Acabei, ontem à noite, de ler Catedral, de Carver.
E se já me tinha referido, aqui mesmo, ao agradável espanto que foi a descoberta - já tardia - dos contos deste autor; se escrevi um post sobre as suas personagens e situações, e (como diz o próprio) sobre a sua arte de trabalhar eficazmente os «lugares comuns», não pensei que, chegando ao último conto, precisamente «Catedral», presenciasse tamanha superação das histórias que ficavam para trás. [Que no entanto, repito para que não subsistam quaisquer dúvidas, já me tinham impressionado muito].

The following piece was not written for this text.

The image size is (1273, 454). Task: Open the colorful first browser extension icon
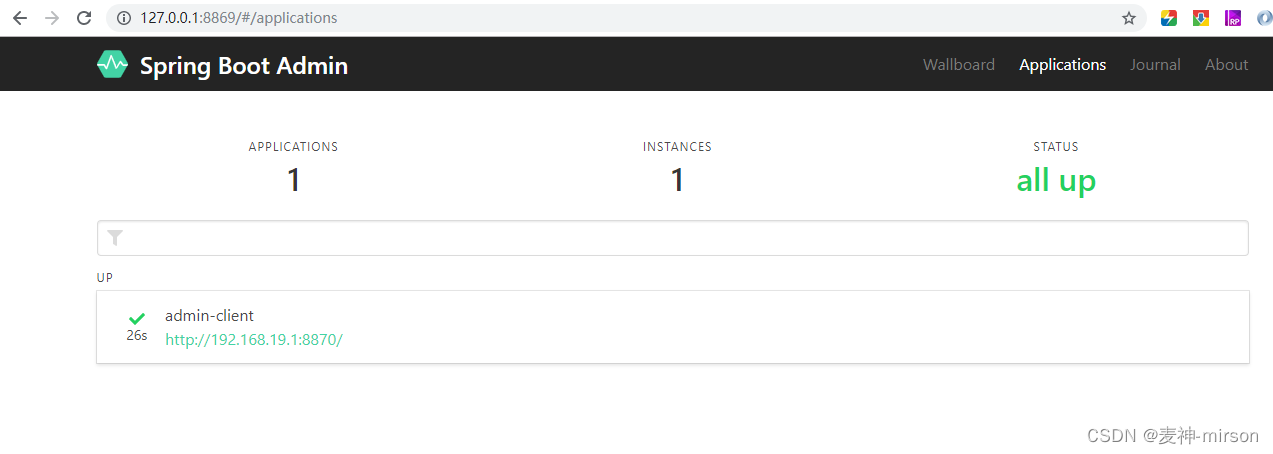click(1168, 18)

«Catedral» é soberbo. É verdadeiramente fantástico! Socorro-me de adjectivos, que, em geral, prefiro evitar. É um conto perfeito: no sentido de humor politicamente incorrecto, quase cruel, mas que, no fundo, não exprime senão o misto de ciúme, curiosidade e ignorância com que o narrador nos conta como hospedou, em sua casa, um homem cego, amigo antigo de sua mulher; na fronteira, pouco nítida, entre, uma vez mais o «lugar comum», e uma sensaçõe de estranheza que ronda, vai penetrando, penetrando, e corroendo os alicerces da normalidade; e pela ideia, propriamente dita, em volta da qual o conto se fabrica. A ideia que, na sua imprevisível simplicidade, representa, ao mesmo tempo, um tratado acerca da visão e a invisão; (um ensaio sobre a cegueira?); e acerca dessa espécie de mundo que se abre, ensinando e tranformando, secretamente, aqueles que procuram ensinar e transformar alguém; e acerca de como, no terreno do desconhecido e do incompreensível, nos aguardam as portas de novas compreensões - porventura inexplicáveis, elas próprias...
Saio hoje do trabalho, desço a uma livraria. «Qua mais tem de Carver?», pergunto. De momento, nada. Só encomendando. «E que posso encomendar dele?», insisto.
Falam-me de um título que não me é estranho: De que Falamos Quando Falamos de Amor.
Espero, pois, por Carver.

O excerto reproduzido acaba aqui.